- Action item: All the data below needs to be retyped exactly as shown.

- Given data:
Start of Block

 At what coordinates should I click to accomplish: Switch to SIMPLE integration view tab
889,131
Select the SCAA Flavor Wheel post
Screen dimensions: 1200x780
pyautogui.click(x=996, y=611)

End of Block

- Solution to this problem:
 At what coordinates should I click to accomplish: Switch to SIMPLE integration view tab
889,131
Select the SCAA Flavor Wheel post
Screen dimensions: 1200x780
pyautogui.click(x=996, y=611)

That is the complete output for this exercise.